A valid and responsible response: I’m not screening you to find a problem; I’m screening to clear you for exercise. This is a proactive approach and if I find a problem, it will change the direction of my next step as a professional. Either way, I plan to get you moving, but I will not sugarcoat your health problem by calling it an issue, and I would advise you not to cover it up just to participate in a temporary bout of exercise. Problems just don’t get fixed until you call them out!
The one-out-of-five pain statistics of the Functional Movement Screen (FMS) is made up of fit individuals of all ages, including high school athletes and exercise clients of all ages. The statistics also include military operators, firefighters and NFL players, all of whom have passed a medical physical yet still have pain with a movement pattern.
A look into the future
Until we establish poor movement patterns as undisputed risk factors of injury in active populations, we must wait for the “ouch factor” to be present. This sounds primitive and reactive, but that’s how we do things—we mostly fix broken stuff, not something with an obvious potential to break.
As you wait for the research to feel more comfortable before you take action, remember the purpose of the FMS. It suggests a minimum level of movement quality before pursuing higher levels of movement quantity.
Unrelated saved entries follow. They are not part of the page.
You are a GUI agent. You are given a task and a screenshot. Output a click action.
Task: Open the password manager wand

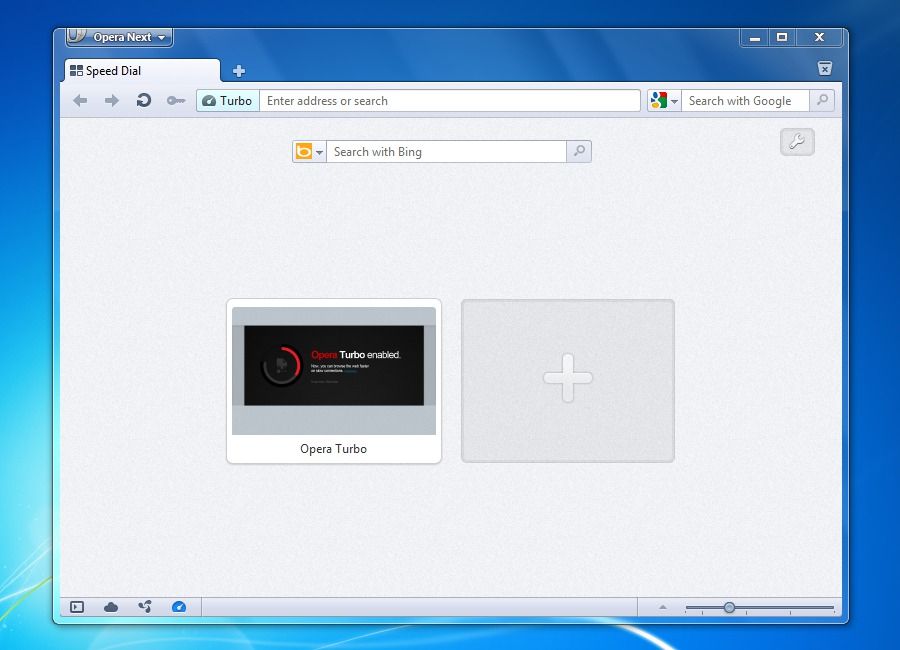176,100
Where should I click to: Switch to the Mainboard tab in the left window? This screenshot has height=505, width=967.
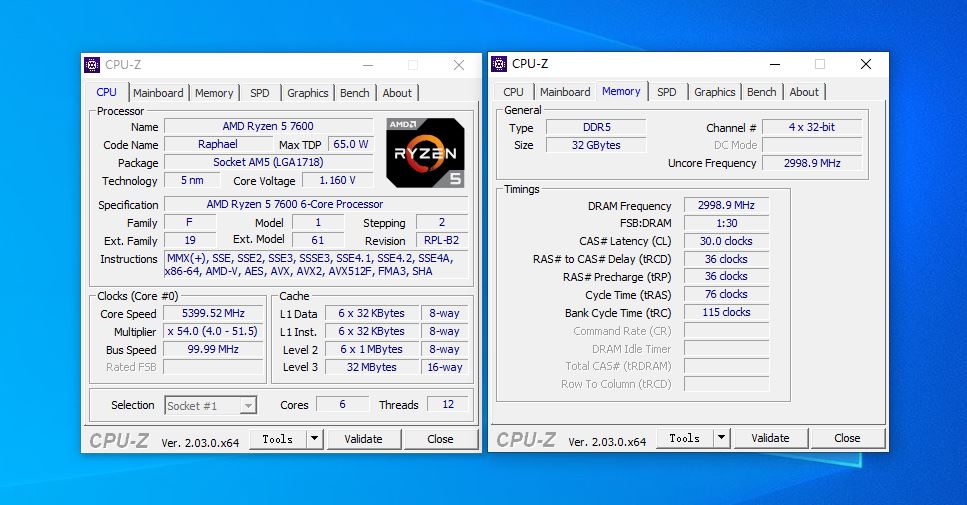click(158, 93)
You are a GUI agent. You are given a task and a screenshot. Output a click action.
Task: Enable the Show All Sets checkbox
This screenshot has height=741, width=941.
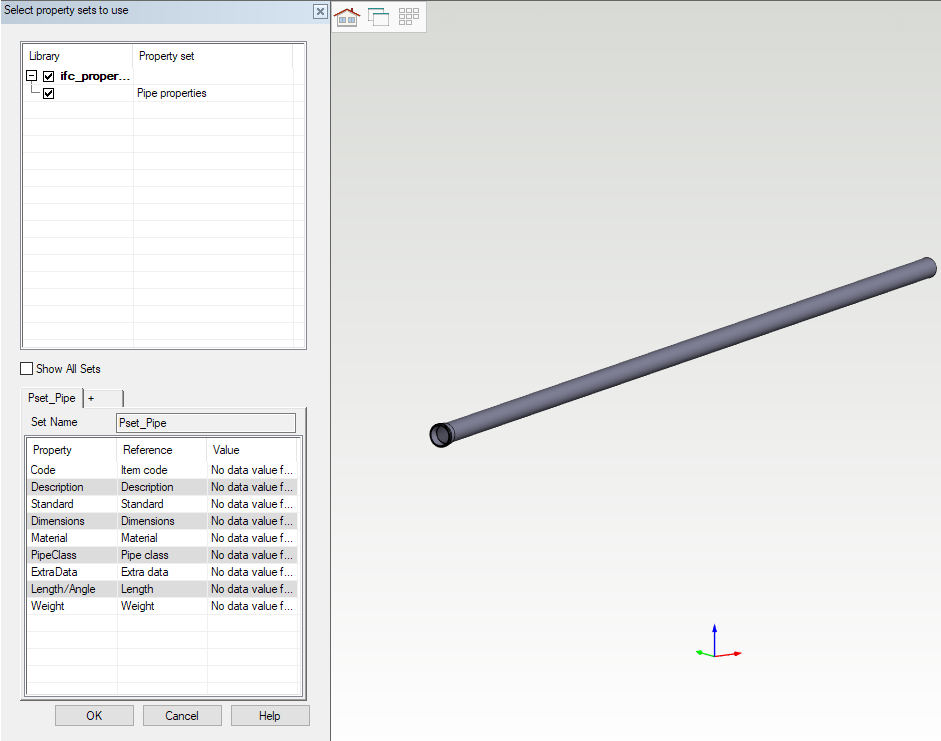[27, 369]
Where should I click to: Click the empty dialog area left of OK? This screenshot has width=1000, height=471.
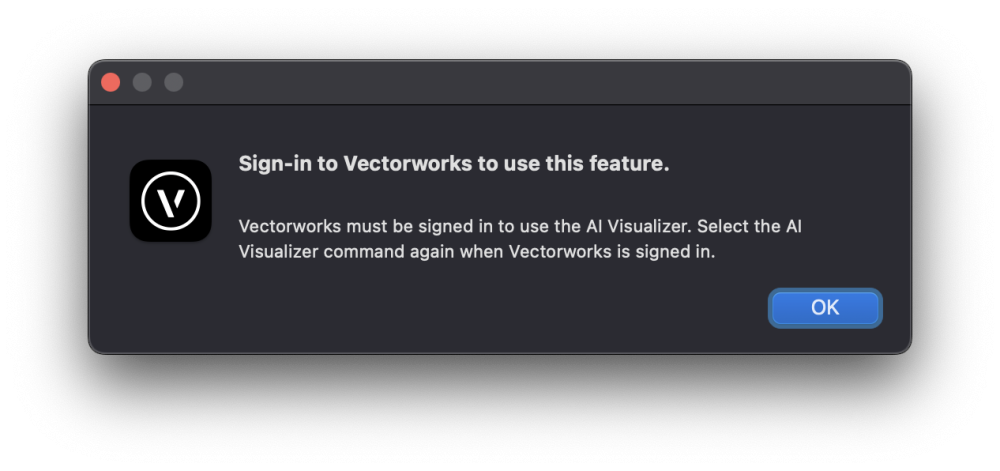(x=500, y=308)
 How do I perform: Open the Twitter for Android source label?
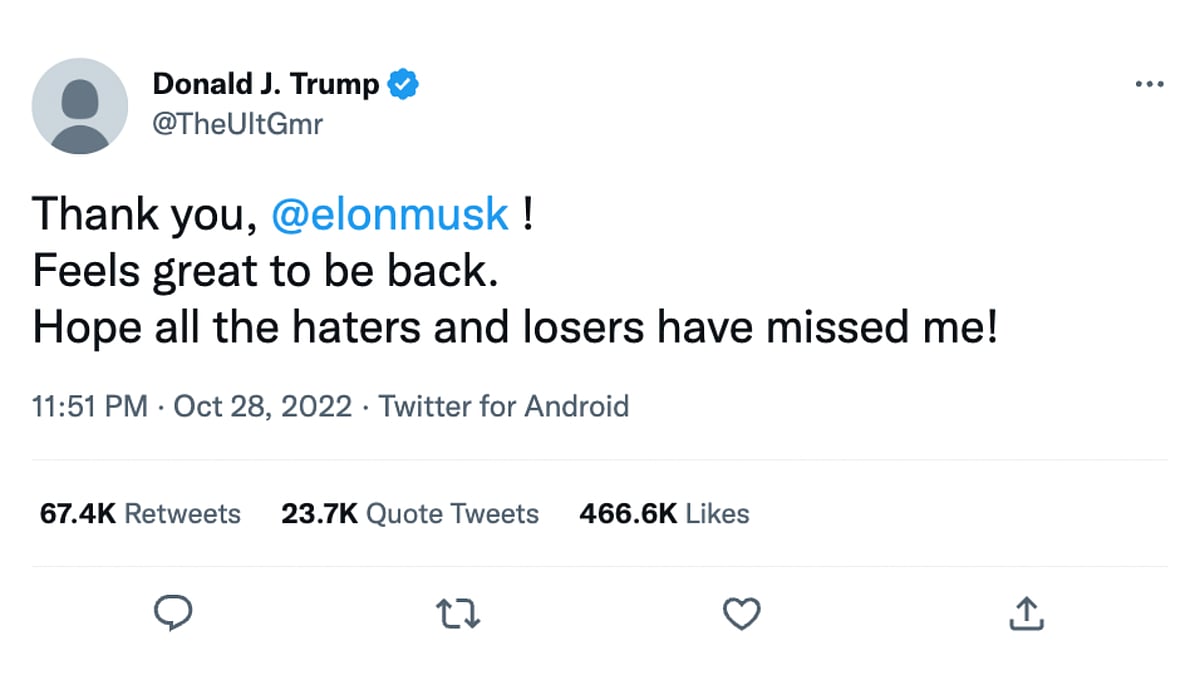(x=504, y=407)
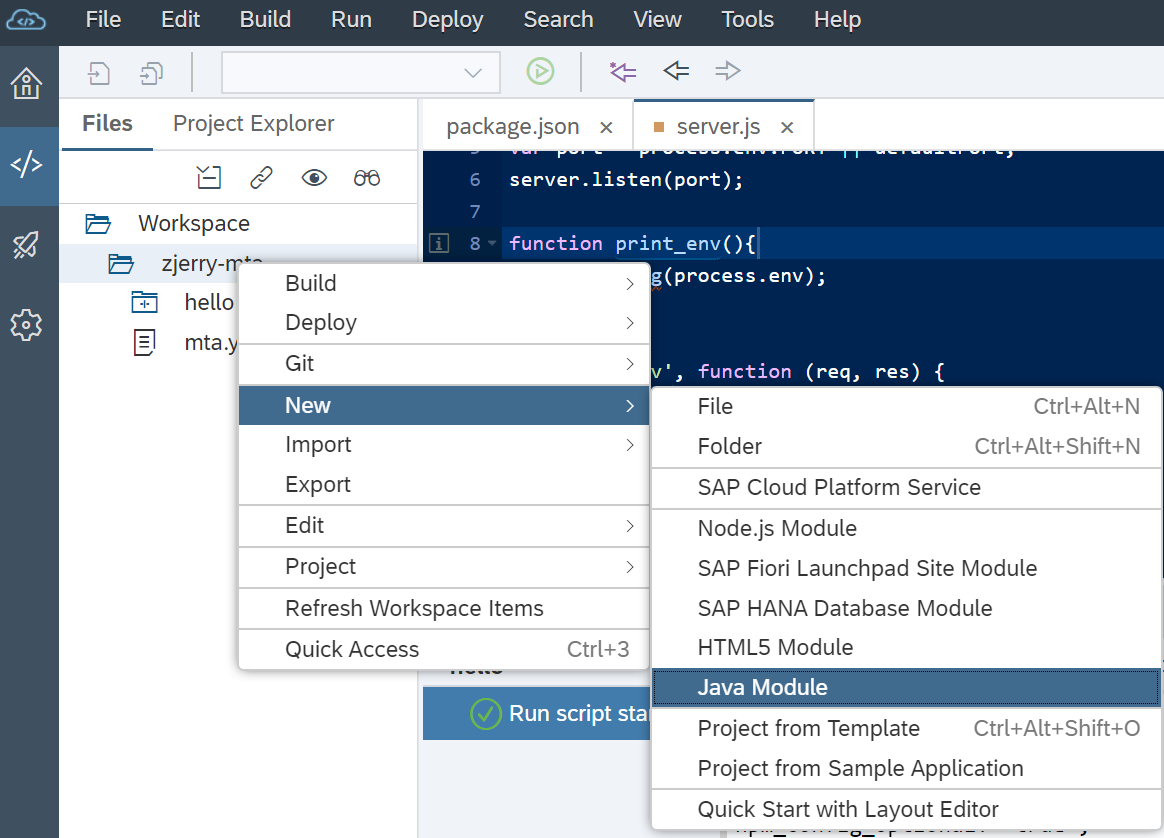Click the binoculars search icon

coord(367,178)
If you think this is overkill, consider a study performed in 1954 that forecasted some of the western health and fitness problems that plague us today. It demonstrated a staggering difference in children with common genetic roots from different cultures.
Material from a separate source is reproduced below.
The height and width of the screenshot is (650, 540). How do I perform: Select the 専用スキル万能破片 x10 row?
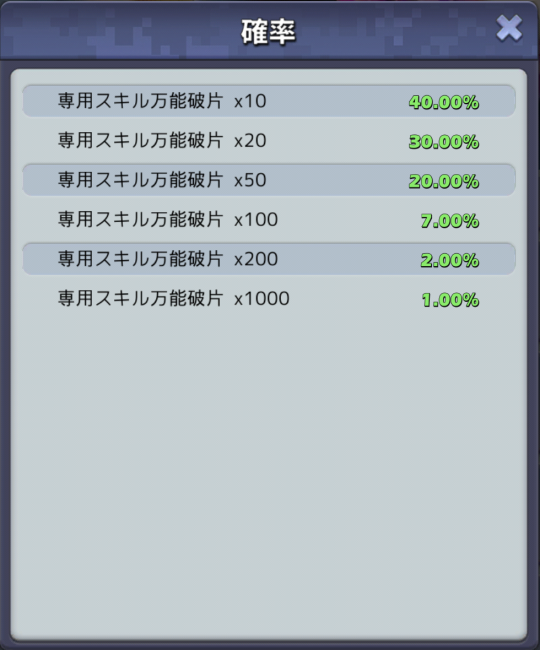pos(269,101)
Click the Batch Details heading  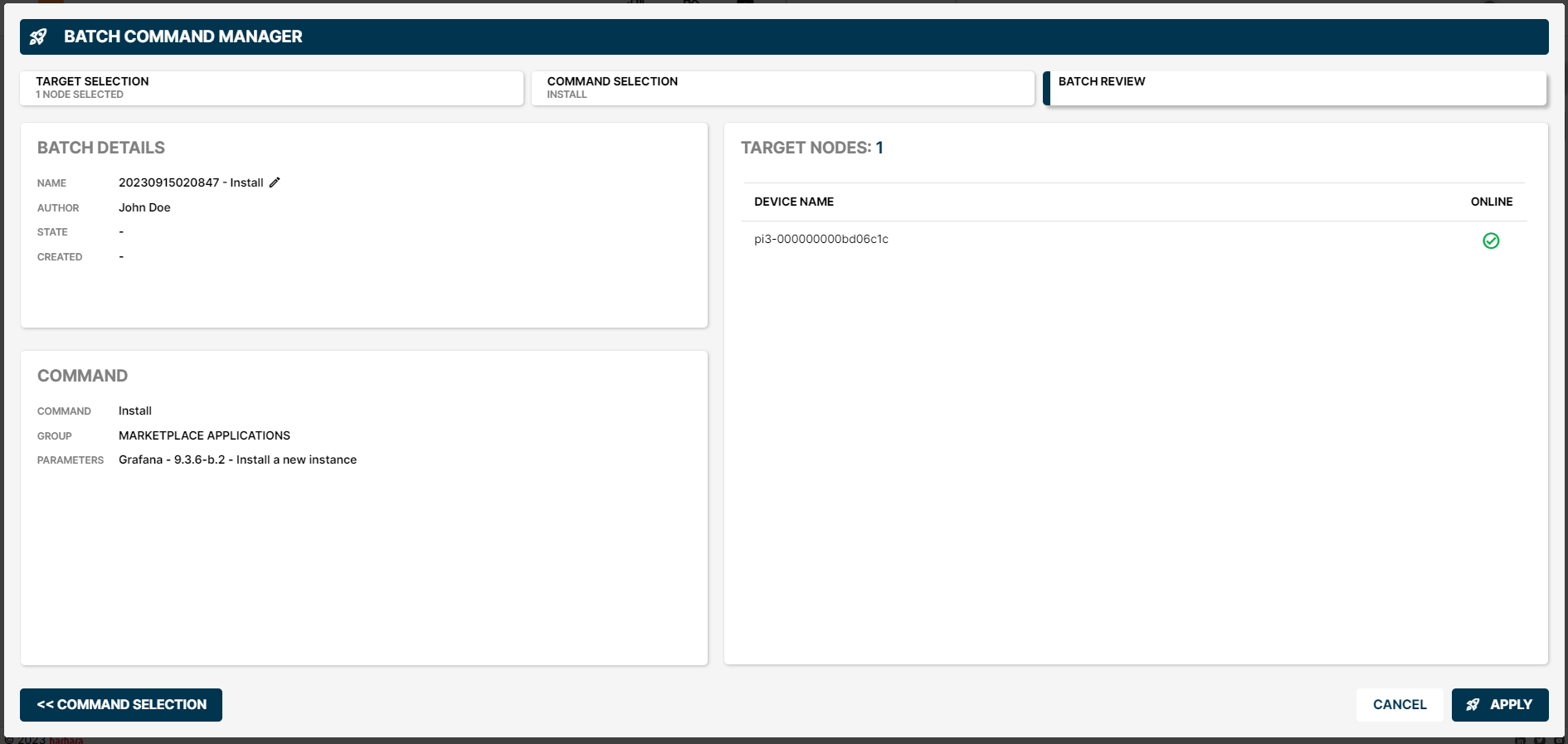pos(101,148)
For more information on the study and to hear a president comment on the softening of America, go to this link.
My only critique on the study is that I wish they had attempted to demonstrate that the lowest common denominator was not strength or fitness, but instead it was movement. If movement is the lowest common denominator, we need to start at systems that address movement-pattern fundamentals. Once movement fundamentals are present, performance can be investigated with greater clarity.
Now watch this short film.
To demonstrate why we need to start with principles, I show this well-produced short film in many of the classes I teach. Although some exercise and rehabilitation professionals are inspired by the vision, an equal number get hung up on exercise equipment or methodology, or notice an example of imperfect technique and they just can’t let it go. They fail to see the principles at work and move directly into a debate on methodology or on their particular interest or specialty.
In the classroom, I let the group decline into a sea of debates about methods and trivial differences until after about 10 minutes I put an end to the madness. I inform them that this is exactly how highly educated health and fitness professionals have produced one of the biggest health and fitness problems of all time while enjoying the most resources of any professional generation. We have defended our delicate opinions while our principles have nearly vanished.
If we as exercise and rehabilitation professionals make a point to check methods against principles periodically, we will be just fine.
For now, it would be wise to consult your physician if you suspect a health risk, but don’t expect your movement vital signs to get checked. Those will only get checked if you are working with an exercise or rehabilitation professional who upholds movement principles and possesses systems that support them.